Showing posts with label The Decline of the Ebert Empire. Show all posts
Showing posts with label The Decline of the Ebert Empire. Show all posts

April 29, 2008

Cloverfield

Full review upcoming, but after watching it again late last night, I peeked at Roger Ebert's review and was brought up short, as I am about 30% of the time with the Rog's reviews the last ten years or so, with one paragraph that contains two factual errors.

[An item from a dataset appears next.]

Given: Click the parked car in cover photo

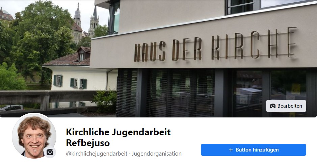Looking at the screenshot, I should (12, 108).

The leaning high-rise contains Beth (Odette Yustman), who Rob feels duty-bound to rescue from her 49th-floor apartment near Central Park. The others all come along on this foolhardy mission (not explained: how after walking all the way to Columbus Circle they have the energy to climb 49 flights of stairs, Lily in her high heels). Part of their uptown journey is by subway, without the benefit of trains. They're informed by a helpful soldier that the last rescue helicopter leaving Central Park will have "wheels up at oh-six-hundred," begging the question of how many helicopters it would take to rescue the population of Manhattan.

She's on the 39th floor, see, and Lily's walking with her high heels in her hand. Also, this is a pretty major league spoiler. More on that later. The tone of the review is generally snarky which, obviously, I endorse whole-heartedly - yet when you're writing this kind of review, I feel pretty safe in saying, you'd better be pretty nailed down on your facts.

And I'm not talking about casual errors; I'm talking about Ebert making mistakes about what he remembers of the film and then making a wisecrack about it. Two of them. But he's misremembered, see? And mocking something for something that it hasn't done is really a problem - it's a bad thing for the film because the film's only rebuttal is itself and, presumably, if you read Ebert, you might not give it the chance (Ebert's review of The Rules of Attraction was so factually inaccurate, in fact - at least before it was revised without asterisk in the archive - that I'm medium-convinced that it single-handedly doomed the picture upon release). And it's a bad thing for Ebert because it obliterates his credibility. By extension, right, if Ebert is the voice of film criticism in the modern era it obliterates the credibility of this whole mess as a profession engaged in by serious professionals. Listen - again - it's not a tiny factual error, it's a serious, big-ass, dumb-ass error. And he does it twice.

Let me revise, too, my stance on spoilers not mattering the least - spoilers matter when they're just tossed out there to fill up column inches. Ebert's review gives the specs on the monster, on one particularly nasty surprise of its biology that I liked quite a lot, on what happens to the "narrator", on what happens to all the characters, on and on - and he does so not to set-up his analysis but to just, you know, tell you what happens. That's irritating. I get it, now. Let's say that spoilers are bad when they're just used to spoil for lack of anything better to talk about.

I'm pissed. And I'm disappointed. What kind of moron must I be for it still to be possible for me to be disappointed with this dude? I got a few emails after Ansen revealed his buy-out blaming "me" (I'm presuming the collective me of Internet-based crix) for his demise. Well, man, I blame Ebert. Then again, if "we're" responsible for this kind of garbage going the way of the dodo then: guilty, and thank you.